The third tier was a locally-hosted Llama 3 8B model (also GPTQ quantized) running on 2 NVIDIA L40S GPUs. This handled simple, high-volume tasks: formatting structured data, generating standard report templates, translating between medical coding systems, and answering FAQ-type queries from the knowledge base. Latency averaged 95ms.
The router was a lightweight classifier (a fine-tuned DistilBERT model, 3ms inference time) that categorized each incoming query on 2 axes: PHI presence (yes/no) and reasoning complexity (simple/moderate/complex). The routing logic: if PHI is present, route to Tier 1 (local 70B) regardless of complexity. If no PHI and complex, route to Tier 2 (cloud Sonnet). If no PHI and simple/moderate, route to Tier 3 (local 8B). The router also maintained a fallback chain: if Tier 3 returned low-confidence output (measured by a calibrated confidence score), the query was promoted to Tier 1.
I deployed the local models using vLLM for efficient batched inference, with dynamic batching that grouped up to 16 concurrent requests. The entire infrastructure ran in the client’s AWS VPC with no external data egress for PHI-containing queries. Monitoring used Prometheus for GPU utilization, vLLM metrics for inference throughput, and a custom dashboard tracking per-tier query volumes, latencies, and costs.
03
What were the measurable outcomes?
$2,770
Monthly Cost (down from $8,400)
620ms
P95 Latency for PHI queries (down from 3.4s)
0
PHI Data Egress Incidents
45K
Daily Queries Processed
92%
Answer Quality Score (vs 94% all-cloud baseline)
73%
Queries Handled Locally
The cost breakdown: Tier 1 (local 70B) handled 31% of queries at a fixed GPU cost of $1,840/month. Tier 2 (cloud Sonnet) handled 27% at $930/month in API fees. Tier 3 (local 8B) handled 42% at a fixed GPU cost of $620/month. Total: $3,390/month in infrastructure costs minus $620 in existing GPU capacity the client was already paying for, netting $2,770/month.

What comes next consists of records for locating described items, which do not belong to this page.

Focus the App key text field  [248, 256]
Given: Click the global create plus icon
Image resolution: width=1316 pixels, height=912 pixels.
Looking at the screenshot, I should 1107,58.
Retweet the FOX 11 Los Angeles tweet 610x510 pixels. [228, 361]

The 2-point quality drop (from 94% to 92% on the internal eval suite) came almost entirely from the Tier 3 local 8B model, which struggled with nuanced medical terminology in approximately 8% of its assigned queries. I addressed this by fine-tuning the 8B model on 4,200 domain-specific examples, which brought quality to 93.4%. The remaining gap was a deliberate tradeoff: the cost and sovereignty benefits justified a marginal quality concession on low-complexity tasks.
04
What would I change in hindsight?
I would have invested more heavily in the PHI classifier from day one. The initial version had 94.1% recall, which sounds high but meant that approximately 2,600 queries per month containing PHI were misclassified as clean and routed to the cloud tier. I caught this in the first week of production monitoring and expedited a retraining cycle that brought recall to 97.3%, but those first 7 days represented an unacceptable data handling gap. For healthcare applications, the PHI classifier should be treated as a safety-critical component with the same rigor as the core inference models.

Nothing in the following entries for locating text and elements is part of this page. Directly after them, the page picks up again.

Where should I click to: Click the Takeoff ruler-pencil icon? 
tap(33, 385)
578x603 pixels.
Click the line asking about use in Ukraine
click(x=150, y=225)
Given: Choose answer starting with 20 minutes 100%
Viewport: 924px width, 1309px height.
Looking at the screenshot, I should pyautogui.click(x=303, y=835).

I also underestimated the operational complexity of managing local GPU infrastructure. The A100 cluster required 2 firmware updates, 1 vLLM version migration, and 3 model quantization adjustments in the first 4 months. Each required coordinated downtime and traffic rerouting. Building automated failover from Tier 1 to a privacy-preserving cloud option (using Anthropic’s data processing agreement) would have provided resilience I did not have initially.
The broader lesson is that local LLMs are not “set and forget” infrastructure. They are living systems that require the same operational investment as any production database or compute cluster. The sovereignty and cost benefits are real, but they come with operational overhead that must be budgeted honestly.